Quatro francanas estavam entre os passageiros do avião da TAM que se chocou na noite de domingo com uma aeronave da Gol. A comerciante Maria Ângela Engler e suas irmãs, Maria Helena, Maria Cristina e Maria Amélia, embarcaram no aeroporto de Congonhas, às 22h59, com destino a Ribeirão Preto. O avião não completou o trajeto. Antes da decolagem, as asas das aeronaves da TAM e da Gol - que seguia para Campo Grande (MT) - se chocaram. "Não houve feridos, apenas um pequeno susto e atrasos na agenda dos passageiros", conta Maria Ângela.
No avião onde estavam as irmãs havia outros 119 passageiros. Todos tiveram a viagem transferida para a manhã de segunda-feira. "Nos levaram para um hotel onde jantamos e passamos a noite. Logo de manhã fomos levados para o aeroporto e, finalmente, conseguimos embarcar", disse Ângela.
A comerciante explicou que o impacto sentido dentro da aeronave foi semelhante a um carro que passa rapidamente por uma valeta. Segundo ela não houve pânico, mas os passageiros ficaram sem entender o que realmente aconteceu.

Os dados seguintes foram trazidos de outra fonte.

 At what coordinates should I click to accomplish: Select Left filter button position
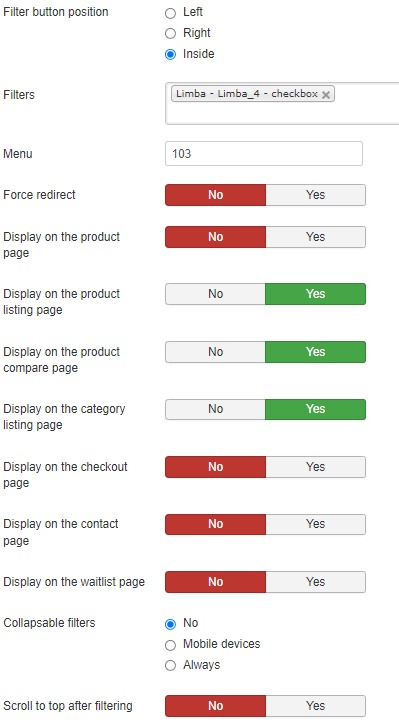(x=170, y=13)
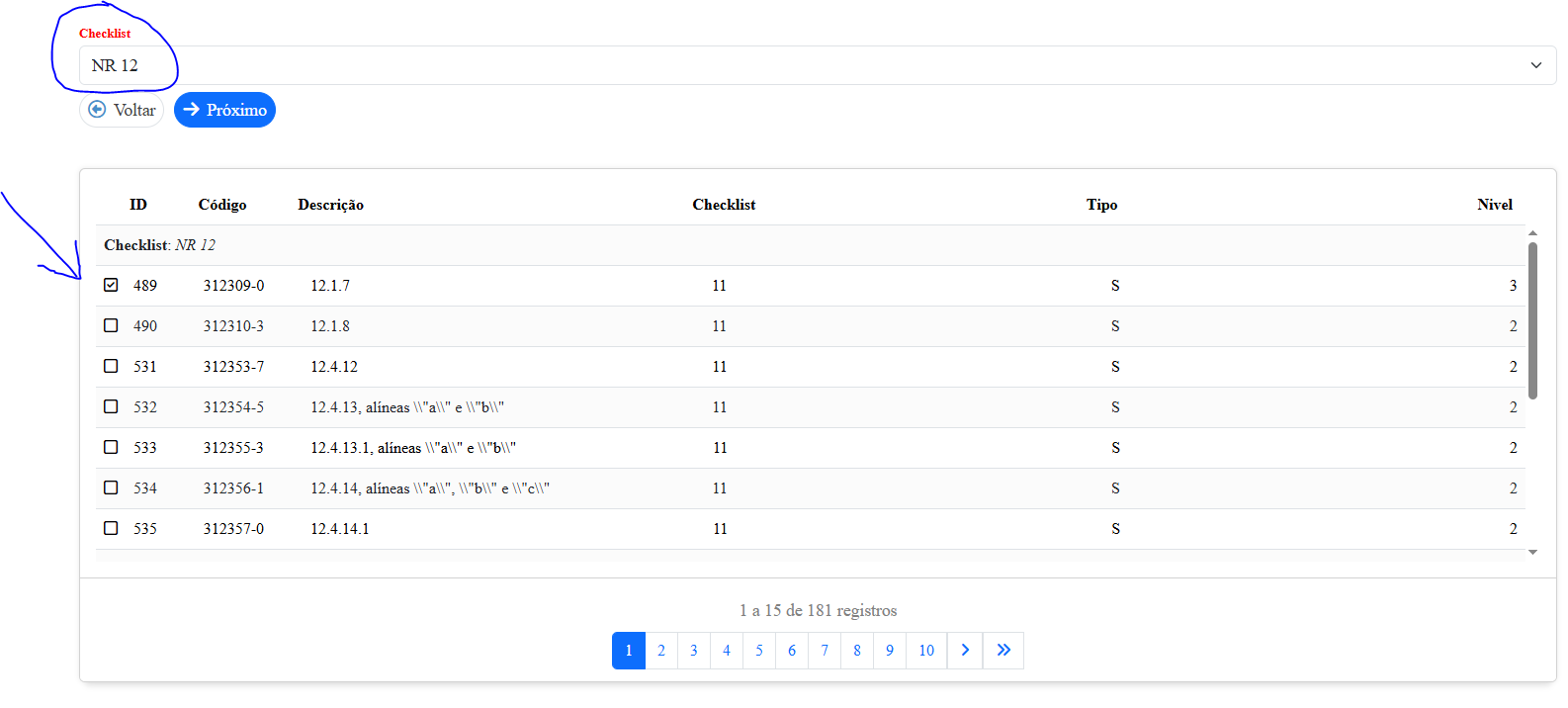This screenshot has height=708, width=1568.
Task: Go to next page using single chevron
Action: (965, 650)
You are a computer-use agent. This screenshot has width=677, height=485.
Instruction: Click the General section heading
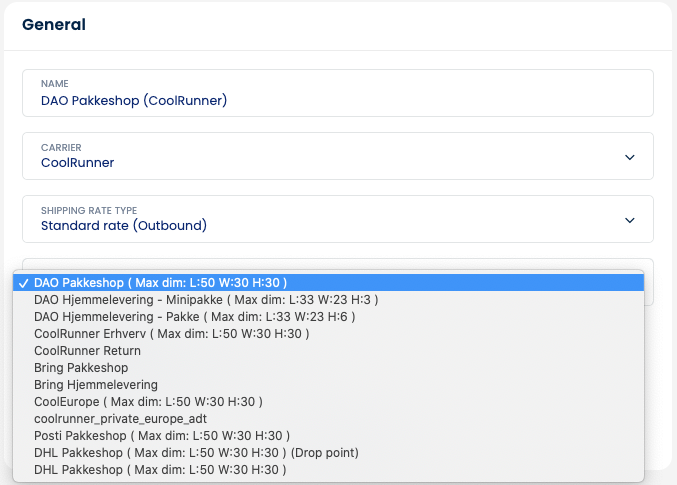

O fim conturbado do passeio de Maria Ângela à capital não se restringiu ao acidente. Por conta da crise aérea, o embarque das irmãs que estava marcado para as 8h30 de segunda-feira só pôde ser realizado depois das 22 horas.
O susto e os transtornos não foram, porém, suficientes para fazer Maria Ângela desistir de voar. "Com certeza vou continuar viajando de avião. O susto, como disse, foi pequeno, nada de alarmante. O que mais preocupou a maioria dos passageiros foi chegar atrasado no trabalho no dia seguinte, além do grande cansaço".